--- Record set ---
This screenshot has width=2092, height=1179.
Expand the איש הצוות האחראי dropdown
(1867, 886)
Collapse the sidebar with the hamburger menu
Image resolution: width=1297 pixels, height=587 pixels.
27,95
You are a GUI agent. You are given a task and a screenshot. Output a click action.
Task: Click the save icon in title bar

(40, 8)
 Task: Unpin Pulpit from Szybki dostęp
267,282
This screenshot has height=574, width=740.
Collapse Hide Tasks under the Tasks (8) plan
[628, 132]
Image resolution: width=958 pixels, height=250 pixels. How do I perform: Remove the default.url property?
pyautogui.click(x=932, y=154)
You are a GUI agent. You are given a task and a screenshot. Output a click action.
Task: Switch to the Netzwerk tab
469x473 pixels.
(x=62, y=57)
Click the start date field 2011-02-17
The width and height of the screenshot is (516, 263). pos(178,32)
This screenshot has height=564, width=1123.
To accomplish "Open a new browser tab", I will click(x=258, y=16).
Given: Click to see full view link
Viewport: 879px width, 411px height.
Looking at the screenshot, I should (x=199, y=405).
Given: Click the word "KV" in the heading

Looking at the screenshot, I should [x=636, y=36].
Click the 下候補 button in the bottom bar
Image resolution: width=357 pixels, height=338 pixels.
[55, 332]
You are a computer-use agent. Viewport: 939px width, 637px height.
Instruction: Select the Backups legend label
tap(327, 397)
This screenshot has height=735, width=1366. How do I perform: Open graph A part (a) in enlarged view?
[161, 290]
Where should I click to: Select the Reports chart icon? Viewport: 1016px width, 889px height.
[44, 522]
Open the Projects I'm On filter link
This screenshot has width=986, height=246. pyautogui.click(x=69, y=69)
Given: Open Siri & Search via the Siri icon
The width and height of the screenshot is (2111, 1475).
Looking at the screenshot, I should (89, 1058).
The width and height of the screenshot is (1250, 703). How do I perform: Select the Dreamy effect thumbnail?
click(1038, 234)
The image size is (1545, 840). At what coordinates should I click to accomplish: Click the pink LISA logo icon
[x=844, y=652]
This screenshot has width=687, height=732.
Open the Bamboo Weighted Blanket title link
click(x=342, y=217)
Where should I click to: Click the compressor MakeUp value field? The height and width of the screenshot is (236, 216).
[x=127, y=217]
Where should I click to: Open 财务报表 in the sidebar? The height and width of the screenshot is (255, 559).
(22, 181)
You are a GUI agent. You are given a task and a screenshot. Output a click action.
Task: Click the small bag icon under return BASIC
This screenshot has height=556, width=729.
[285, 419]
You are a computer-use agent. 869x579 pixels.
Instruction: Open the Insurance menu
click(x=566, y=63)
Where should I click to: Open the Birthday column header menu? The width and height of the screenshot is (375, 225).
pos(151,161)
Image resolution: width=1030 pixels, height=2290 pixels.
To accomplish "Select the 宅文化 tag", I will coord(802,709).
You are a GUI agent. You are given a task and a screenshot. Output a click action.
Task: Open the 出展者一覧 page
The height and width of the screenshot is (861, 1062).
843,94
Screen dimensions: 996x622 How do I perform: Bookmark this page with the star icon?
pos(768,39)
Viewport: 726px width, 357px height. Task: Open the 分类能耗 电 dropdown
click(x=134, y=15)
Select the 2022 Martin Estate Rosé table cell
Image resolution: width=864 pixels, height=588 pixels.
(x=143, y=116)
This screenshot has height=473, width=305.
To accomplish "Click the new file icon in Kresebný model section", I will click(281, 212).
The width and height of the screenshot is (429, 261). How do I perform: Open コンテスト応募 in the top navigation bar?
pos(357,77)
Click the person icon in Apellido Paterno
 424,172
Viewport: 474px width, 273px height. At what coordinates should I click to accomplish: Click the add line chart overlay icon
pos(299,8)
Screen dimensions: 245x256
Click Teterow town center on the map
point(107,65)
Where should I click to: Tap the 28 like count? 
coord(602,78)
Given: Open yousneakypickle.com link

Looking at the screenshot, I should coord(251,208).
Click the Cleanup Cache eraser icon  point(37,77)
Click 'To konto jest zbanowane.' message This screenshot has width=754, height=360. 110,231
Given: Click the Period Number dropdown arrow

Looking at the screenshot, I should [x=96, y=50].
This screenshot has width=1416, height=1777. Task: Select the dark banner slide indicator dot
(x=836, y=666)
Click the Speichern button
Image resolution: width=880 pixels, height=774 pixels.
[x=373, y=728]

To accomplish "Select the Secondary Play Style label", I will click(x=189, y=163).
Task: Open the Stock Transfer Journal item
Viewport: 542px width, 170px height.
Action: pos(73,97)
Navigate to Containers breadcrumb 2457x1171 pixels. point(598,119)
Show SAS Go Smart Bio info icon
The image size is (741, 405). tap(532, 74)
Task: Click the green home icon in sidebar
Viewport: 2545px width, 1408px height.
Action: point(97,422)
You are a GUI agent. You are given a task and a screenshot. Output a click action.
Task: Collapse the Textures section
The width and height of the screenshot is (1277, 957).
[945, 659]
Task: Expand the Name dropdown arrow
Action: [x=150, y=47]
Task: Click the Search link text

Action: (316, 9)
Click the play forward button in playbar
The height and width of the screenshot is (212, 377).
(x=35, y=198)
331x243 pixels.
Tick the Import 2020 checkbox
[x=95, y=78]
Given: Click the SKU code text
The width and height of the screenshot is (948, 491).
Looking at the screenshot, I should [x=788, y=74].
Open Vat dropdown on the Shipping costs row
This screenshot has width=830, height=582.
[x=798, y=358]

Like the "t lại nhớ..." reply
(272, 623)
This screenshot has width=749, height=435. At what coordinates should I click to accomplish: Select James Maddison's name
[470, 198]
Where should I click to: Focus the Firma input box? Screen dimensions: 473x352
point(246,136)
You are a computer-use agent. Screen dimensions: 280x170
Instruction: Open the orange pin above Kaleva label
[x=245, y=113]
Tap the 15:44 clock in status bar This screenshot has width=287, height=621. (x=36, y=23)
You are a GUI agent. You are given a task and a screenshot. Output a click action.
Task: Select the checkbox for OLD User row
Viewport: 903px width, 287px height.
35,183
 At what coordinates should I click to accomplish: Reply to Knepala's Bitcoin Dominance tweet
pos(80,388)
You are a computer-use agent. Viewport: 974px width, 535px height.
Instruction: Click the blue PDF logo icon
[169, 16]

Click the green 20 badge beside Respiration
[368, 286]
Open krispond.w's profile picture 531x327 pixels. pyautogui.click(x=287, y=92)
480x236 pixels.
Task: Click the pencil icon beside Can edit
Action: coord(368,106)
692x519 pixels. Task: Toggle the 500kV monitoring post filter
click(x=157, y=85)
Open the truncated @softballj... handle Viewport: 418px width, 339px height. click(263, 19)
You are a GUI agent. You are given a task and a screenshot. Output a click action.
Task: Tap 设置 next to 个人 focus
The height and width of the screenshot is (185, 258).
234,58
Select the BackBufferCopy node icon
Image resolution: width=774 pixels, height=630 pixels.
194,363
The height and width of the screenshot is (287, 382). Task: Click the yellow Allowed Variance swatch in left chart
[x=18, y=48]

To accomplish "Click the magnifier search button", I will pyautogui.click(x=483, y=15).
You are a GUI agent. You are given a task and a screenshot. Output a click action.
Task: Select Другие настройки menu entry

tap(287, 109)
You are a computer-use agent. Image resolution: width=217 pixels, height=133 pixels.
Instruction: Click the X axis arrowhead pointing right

--- Work instructions ---
Print the part of the records that opens with the line containing "Task: Click the Search link text" and closes with the line containing "[x=245, y=113]", reproducing those lines exactly, both ends included.

--- Solution for this problem ---
Task: Click the Search link text

Action: (316, 9)
Click the play forward button in playbar
The height and width of the screenshot is (212, 377).
(x=35, y=198)
331x243 pixels.
Tick the Import 2020 checkbox
[x=95, y=78]
Given: Click the SKU code text
The width and height of the screenshot is (948, 491).
Looking at the screenshot, I should [x=788, y=74].
Open Vat dropdown on the Shipping costs row
This screenshot has width=830, height=582.
[x=798, y=358]

Like the "t lại nhớ..." reply
(272, 623)
This screenshot has width=749, height=435. At what coordinates should I click to accomplish: Select James Maddison's name
[470, 198]
Where should I click to: Focus the Firma input box? Screen dimensions: 473x352
point(246,136)
You are a computer-use agent. Screen dimensions: 280x170
Instruction: Open the orange pin above Kaleva label
[x=245, y=113]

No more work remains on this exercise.